→ **Problem statement**
Every line containing "agent" should be identified and copied from the data below.

→ **Dataset entries**
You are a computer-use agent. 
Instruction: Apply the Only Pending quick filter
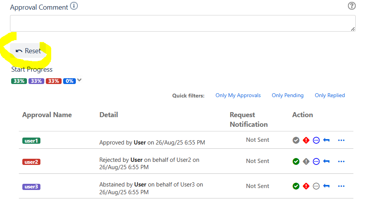288,95
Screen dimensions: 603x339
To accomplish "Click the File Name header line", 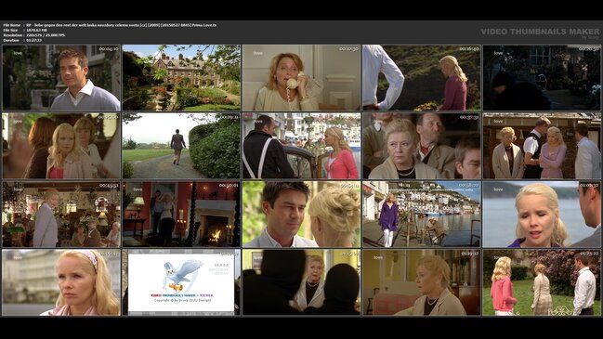I will click(x=110, y=25).
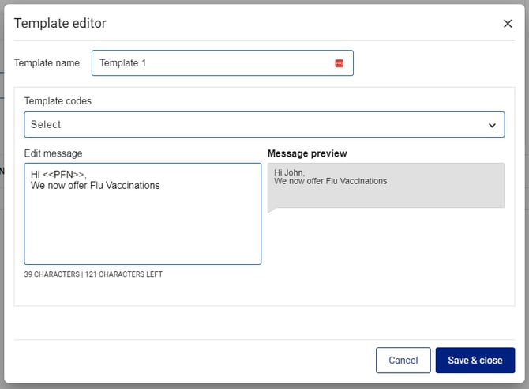This screenshot has height=389, width=529.
Task: Click the preview bubble's pointed tail
Action: click(x=271, y=210)
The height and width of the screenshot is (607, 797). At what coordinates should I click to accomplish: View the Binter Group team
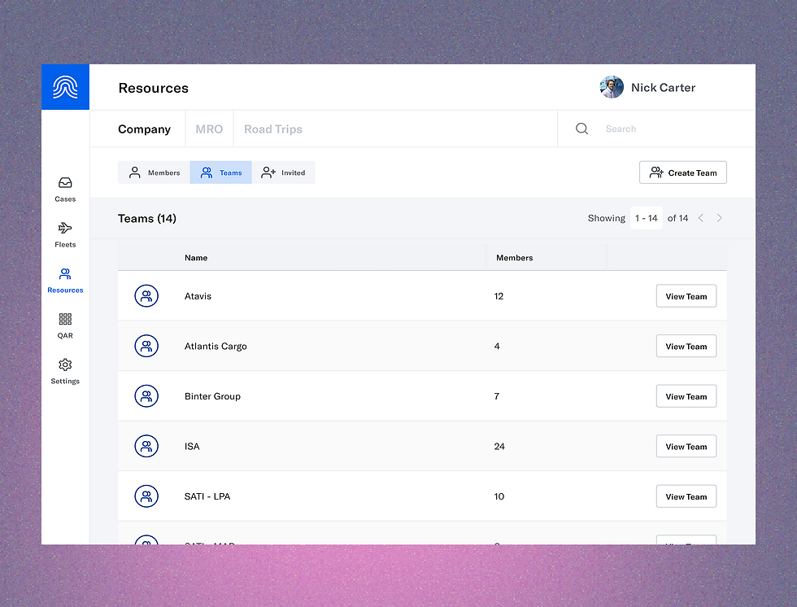[x=686, y=396]
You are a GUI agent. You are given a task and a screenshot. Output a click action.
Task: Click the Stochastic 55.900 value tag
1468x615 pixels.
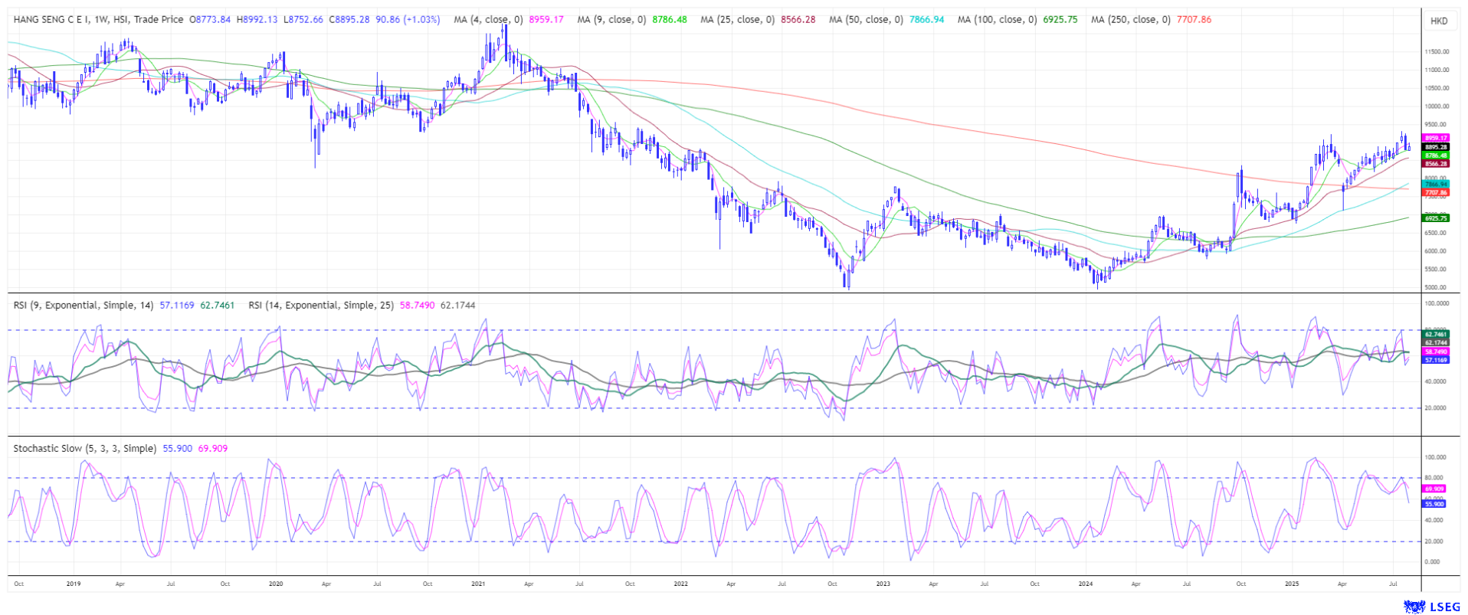click(1434, 504)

→ **Exercise answer**
You are a computer-use agent. 
You are a GUI agent. You are given a task and a screenshot. Output a click action.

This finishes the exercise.